If I can ask again, has somebody a smarter solution to the problem of
finding the row of the first, case identical cell content than my recurrent
code:
Option Explicit
Function MatchRow(DBName As String, Sought As Variant) As Long
Dim DB As Range, FirstRow As Long, LastRow As Long
With Worksheets(DBName)
FirstRow = 1
LastRow = .Cells(FirstRow, 1).End(xlDown).Row
MatchRow = FirstRow
On Error GoTo ErrExit
Do
Set DB = Range(.Cells(MatchRow, 1), .Cells(LastRow, 1))
MatchRow = Application.Match(Sought, DB, 0) + MatchRow - FirstRow
If .Cells(MatchRow, 1).Value = Sought Then Exit Function 'IDENTITY TEST!
MatchRow = MatchRow + 1
Loop
End With
ErrExit:
End Function
Of course browsing with the same identity test runs OK too, but (how much?)
more slowly.
Thanks for your interest
--
Petr Bezucha
"Chip Pearson" wrote:
> Use StrComp to compare two strings:
>
> S1 = "abc"
> S2 = "ABC"
> If StrComp(S1, S2, vbBinaryCompare) = 0 Then
> ' exact match
> Else
> ' not a match
> End If
>
> The vbBinaryCompare means that the match is case sensitive -- "abc" <>
> "ABC". You can change it to vbTextCompare to make the comparison case
> insensitive -- "abc" = "ABC".
>
> Cordially,
> Chip Pearson
> Microsoft Most Valuable Professional
> Excel Product Group, 1998 - 2009
> Pearson Software Consulting, LLC
> www.cpearson.com
> (email on web site)
>
>
>
> On Thu, 14 May 2009 05:19:01 -0700, PBezucha
> <(E-Mail Removed)> wrote:
>
> >A recent thread showed the way how to do match with Exact function in Excel.
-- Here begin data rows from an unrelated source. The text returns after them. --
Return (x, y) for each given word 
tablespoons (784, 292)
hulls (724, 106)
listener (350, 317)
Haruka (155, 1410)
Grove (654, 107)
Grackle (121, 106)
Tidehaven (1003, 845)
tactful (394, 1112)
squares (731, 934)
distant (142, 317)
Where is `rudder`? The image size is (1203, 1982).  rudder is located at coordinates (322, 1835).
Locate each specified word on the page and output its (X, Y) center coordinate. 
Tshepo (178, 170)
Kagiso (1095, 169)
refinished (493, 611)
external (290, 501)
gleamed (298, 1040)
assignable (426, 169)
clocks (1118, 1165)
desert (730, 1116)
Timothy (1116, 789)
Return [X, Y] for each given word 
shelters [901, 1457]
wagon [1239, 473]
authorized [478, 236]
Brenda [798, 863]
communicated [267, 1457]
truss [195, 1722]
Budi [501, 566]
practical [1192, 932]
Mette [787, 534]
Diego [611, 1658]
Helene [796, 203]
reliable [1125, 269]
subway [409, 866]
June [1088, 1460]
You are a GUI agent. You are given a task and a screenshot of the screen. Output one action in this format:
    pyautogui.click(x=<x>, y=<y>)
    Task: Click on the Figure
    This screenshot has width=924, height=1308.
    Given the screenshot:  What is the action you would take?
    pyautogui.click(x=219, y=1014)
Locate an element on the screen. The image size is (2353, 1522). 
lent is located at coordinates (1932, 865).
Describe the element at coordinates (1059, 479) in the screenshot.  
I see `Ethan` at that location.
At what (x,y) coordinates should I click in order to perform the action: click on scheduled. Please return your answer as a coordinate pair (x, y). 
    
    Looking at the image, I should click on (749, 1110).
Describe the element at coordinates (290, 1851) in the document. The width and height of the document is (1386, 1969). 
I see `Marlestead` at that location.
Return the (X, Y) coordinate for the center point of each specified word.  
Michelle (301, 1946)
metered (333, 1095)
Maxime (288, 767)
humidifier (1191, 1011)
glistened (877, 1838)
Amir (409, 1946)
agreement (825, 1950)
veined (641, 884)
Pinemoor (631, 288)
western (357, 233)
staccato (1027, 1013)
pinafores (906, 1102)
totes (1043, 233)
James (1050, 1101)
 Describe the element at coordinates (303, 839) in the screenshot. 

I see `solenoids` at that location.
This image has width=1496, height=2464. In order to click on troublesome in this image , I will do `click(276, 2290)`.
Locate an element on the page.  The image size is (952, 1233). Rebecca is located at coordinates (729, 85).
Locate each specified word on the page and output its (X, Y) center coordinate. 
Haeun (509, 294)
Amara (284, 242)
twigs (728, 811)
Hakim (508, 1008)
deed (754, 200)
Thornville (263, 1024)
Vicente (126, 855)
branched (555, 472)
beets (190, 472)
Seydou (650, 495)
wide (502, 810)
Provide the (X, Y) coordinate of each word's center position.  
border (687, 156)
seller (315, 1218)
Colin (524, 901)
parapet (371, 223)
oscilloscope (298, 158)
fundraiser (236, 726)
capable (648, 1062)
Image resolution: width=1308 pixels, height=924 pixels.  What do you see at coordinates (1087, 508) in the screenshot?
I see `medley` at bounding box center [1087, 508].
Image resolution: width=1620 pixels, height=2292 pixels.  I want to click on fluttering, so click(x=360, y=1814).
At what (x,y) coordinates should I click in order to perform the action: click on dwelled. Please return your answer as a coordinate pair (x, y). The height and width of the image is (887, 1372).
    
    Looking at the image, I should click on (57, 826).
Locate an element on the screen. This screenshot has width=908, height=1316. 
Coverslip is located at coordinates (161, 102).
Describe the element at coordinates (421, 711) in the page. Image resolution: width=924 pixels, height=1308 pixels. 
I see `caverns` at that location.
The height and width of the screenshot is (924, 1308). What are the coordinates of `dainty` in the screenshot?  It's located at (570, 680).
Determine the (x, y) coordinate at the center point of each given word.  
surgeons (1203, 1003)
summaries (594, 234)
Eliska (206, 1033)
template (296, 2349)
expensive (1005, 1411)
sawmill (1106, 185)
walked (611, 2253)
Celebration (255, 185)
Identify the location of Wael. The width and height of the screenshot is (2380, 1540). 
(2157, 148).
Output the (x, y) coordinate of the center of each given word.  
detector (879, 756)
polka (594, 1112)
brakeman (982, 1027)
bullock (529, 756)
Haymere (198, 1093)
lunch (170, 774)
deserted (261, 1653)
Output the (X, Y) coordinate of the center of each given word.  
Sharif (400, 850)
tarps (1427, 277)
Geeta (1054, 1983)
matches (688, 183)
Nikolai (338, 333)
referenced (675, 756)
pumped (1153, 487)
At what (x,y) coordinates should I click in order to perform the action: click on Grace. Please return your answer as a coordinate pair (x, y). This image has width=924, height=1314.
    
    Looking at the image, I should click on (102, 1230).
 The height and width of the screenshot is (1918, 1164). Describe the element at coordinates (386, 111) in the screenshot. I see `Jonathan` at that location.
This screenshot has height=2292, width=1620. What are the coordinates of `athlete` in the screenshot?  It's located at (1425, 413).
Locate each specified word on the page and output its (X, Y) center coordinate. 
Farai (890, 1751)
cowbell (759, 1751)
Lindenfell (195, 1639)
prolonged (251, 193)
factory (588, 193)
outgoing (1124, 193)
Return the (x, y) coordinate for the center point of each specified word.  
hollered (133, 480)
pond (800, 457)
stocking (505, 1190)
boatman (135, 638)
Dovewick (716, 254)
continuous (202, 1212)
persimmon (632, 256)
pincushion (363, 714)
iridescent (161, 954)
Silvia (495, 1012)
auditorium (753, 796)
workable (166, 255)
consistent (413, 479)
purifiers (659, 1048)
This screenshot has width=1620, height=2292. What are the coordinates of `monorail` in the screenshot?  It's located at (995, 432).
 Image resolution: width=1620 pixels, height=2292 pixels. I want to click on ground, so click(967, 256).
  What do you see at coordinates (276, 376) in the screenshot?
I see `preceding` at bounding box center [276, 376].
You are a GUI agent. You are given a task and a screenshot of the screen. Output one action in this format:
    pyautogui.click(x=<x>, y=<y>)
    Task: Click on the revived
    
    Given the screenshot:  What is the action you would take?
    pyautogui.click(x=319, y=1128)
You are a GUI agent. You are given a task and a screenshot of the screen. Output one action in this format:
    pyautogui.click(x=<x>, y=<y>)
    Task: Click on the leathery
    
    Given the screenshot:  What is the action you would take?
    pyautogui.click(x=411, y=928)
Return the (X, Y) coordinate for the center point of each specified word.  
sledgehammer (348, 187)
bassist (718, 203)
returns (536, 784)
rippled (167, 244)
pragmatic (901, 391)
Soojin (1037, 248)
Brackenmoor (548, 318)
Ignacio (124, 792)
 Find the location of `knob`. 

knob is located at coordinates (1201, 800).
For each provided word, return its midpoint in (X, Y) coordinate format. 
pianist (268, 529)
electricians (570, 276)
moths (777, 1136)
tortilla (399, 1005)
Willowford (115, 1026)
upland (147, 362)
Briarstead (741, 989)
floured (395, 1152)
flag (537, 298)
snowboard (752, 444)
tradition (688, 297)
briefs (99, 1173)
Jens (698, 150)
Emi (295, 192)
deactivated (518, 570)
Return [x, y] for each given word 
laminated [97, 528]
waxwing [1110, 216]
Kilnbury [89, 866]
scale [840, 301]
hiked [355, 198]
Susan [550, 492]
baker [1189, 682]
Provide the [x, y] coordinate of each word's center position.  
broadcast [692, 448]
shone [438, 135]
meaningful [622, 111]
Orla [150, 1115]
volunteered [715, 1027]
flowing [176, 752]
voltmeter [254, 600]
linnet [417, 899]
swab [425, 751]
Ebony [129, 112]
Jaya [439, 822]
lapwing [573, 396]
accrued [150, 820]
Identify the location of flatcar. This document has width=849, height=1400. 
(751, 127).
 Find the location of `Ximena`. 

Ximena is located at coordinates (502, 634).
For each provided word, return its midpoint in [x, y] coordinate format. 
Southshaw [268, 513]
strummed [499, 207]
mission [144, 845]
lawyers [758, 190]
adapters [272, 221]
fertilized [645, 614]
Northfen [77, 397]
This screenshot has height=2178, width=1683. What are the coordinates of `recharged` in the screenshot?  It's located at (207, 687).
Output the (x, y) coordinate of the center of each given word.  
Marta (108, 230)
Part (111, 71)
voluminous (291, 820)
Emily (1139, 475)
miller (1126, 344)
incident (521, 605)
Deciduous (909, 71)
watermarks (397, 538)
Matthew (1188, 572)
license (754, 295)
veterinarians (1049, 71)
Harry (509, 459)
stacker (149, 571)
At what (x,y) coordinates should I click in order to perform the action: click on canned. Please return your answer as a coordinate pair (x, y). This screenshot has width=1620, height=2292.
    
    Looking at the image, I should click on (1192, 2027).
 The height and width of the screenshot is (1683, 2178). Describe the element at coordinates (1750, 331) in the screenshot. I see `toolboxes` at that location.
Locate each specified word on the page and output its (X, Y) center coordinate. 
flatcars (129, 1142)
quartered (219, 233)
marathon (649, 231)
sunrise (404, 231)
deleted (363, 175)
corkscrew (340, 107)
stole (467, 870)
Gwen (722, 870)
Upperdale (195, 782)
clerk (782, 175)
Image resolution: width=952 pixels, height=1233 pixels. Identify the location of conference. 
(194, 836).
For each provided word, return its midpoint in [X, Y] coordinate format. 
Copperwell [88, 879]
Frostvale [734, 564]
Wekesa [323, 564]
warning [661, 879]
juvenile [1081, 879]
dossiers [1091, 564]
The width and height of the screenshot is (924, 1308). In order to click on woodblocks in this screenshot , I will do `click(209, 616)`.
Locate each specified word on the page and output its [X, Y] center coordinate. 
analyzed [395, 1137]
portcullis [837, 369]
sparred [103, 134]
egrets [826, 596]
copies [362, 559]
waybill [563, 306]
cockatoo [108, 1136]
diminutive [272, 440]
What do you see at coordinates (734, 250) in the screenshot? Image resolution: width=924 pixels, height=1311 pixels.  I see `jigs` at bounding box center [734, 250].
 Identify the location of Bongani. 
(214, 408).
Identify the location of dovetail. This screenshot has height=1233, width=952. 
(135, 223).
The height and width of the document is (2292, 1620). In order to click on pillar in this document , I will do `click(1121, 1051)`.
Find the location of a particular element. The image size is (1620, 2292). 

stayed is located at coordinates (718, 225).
> >It reminded me of the need to improve my ancient VBA matches made clumsily by
> >sequel constraining the remainder of the (not very long) database or even
> >browsing it as a whole (first occurrence sufficient).
> >
> >Unfortunately there is no WorksheetFunction.Exact – otherwise it would look
> >like this:
> >
> >Function MatchRow(DBName As String, Sought As Variant) As Long
> >Dim DB As Range
> >With Worksheets(DBName)
> > Set DB = Range(.Range("A1"), .Range("A1").End(xlDown))
> > MatchRow = Application.WorksheetFunction.Match(True, _
> > Application.WorksheetFunction.Exact(Sought, DB), 0)
> >End With
> >End Function
> >
> >Such a simple task should be very common, yet, and still I have not
> >succeeded in finding a smart DG solution. What are your better ways?